WORK TO COMPLETE:
1. Reproduce the portion of the passage on beauty in science that begins at the words "Surprisingly, this pursuit" and ends after the words "already been discovered.".
2. According to the passage on beauty in science, what may many works of art be about while still being composed as a harmonious, balanced whole? List each item.

Surprisingly, this pursuit of ideal beauty in science is a bit of a throwback from the point of view of contemporary artists. Ideal beauty is no longer the goal of every artist. Western artists have expanded our palette since the late 1800s, but beauty still remains in our toolbox. It will always remain the standard of fine design, however. Unified, streamlined, efficient elegance is the goal of good design, architecture, and great composition. Many works of art whether or not they are about other types of beauty, ugliness, concepts, or emotional content are composed to be a harmonious, balanced whole. I don’t think that scientists are projecting this aesthetic onto the universe. I think they are intuitively building upon the beautiful patterns that have already been discovered.

The scientific truth as beauty school of thought has its detractors. One such critic is economist, David Orrell author of Truth or Beauty, Science and the Quest for Order. In it, he claims that the drive for beautiful discoveries is a misleading prejudice. He has a point. In these days of developing quantum mechanics and the study of complexity theory and the chaos of emergent phenomena you are more likely to play peek-a-boo with a Cheshire Cat than unveil a Venus de Milo.

ENTRIES:
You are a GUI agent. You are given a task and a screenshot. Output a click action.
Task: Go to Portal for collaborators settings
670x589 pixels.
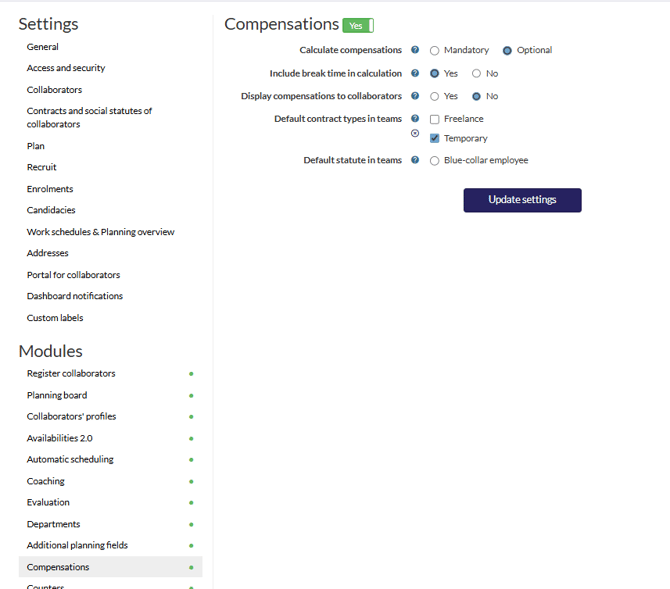pyautogui.click(x=73, y=275)
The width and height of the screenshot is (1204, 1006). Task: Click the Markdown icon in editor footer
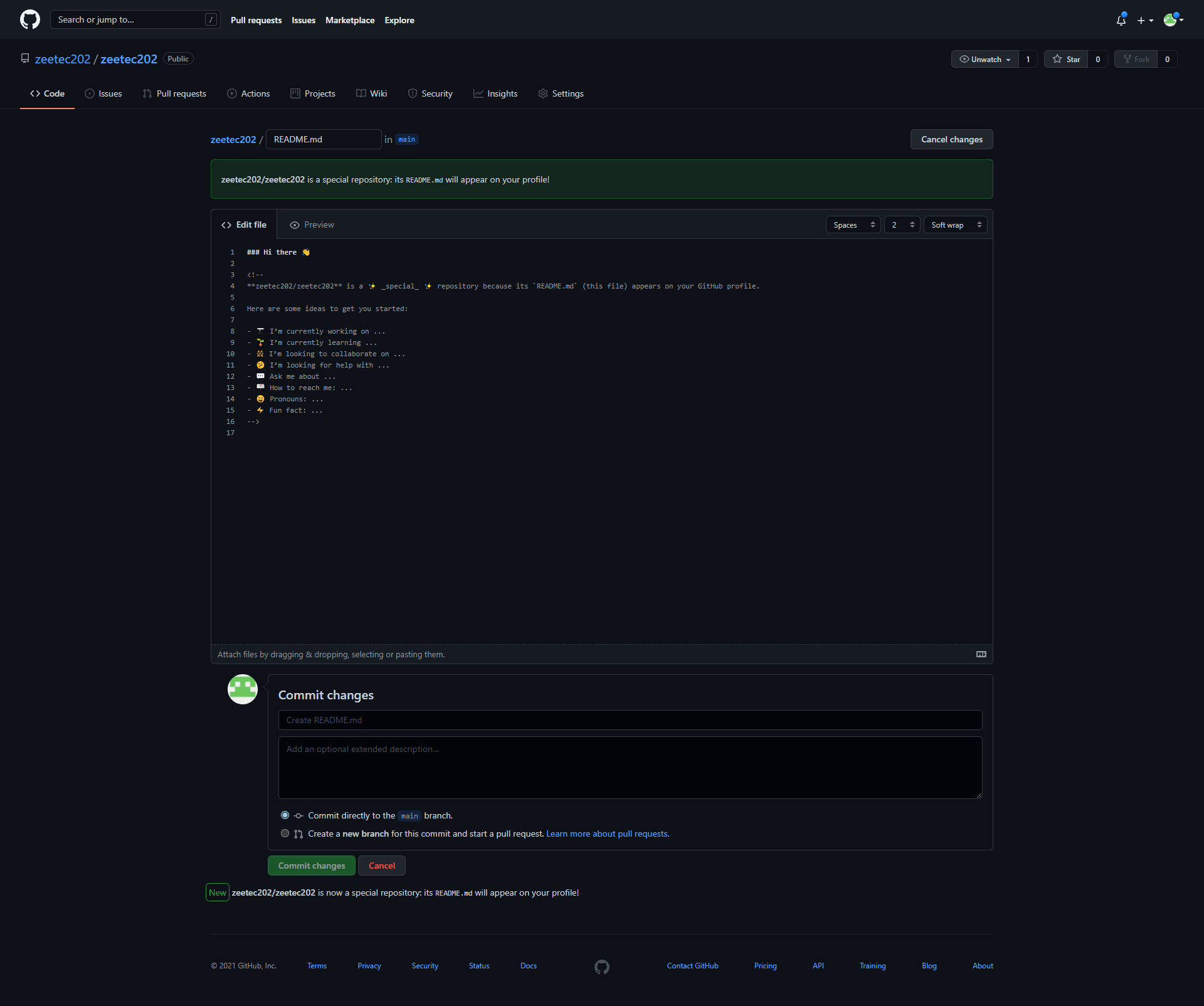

TASK-BY-TASK RESULTS:
1.
Surprisingly, this pursuit of ideal beauty in science is a bit of a throwback from the point of view of contemporary artists. Ideal beauty is no longer the goal of every artist. Western artists have expanded our palette since the late 1800s, but beauty still remains in our toolbox. It will always remain the standard of fine design, however. Unified, streamlined, efficient elegance is the goal of good design, architecture, and great composition. Many works of art whether or not they are about other types of beauty, ugliness, concepts, or emotional content are composed to be a harmonious, balanced whole. I don’t think that scientists are projecting this aesthetic onto the universe. I think they are intuitively building upon the beautiful patterns that have already been discovered.

2.
- Other types of beauty
- Ugliness
- Concepts
- Emotional content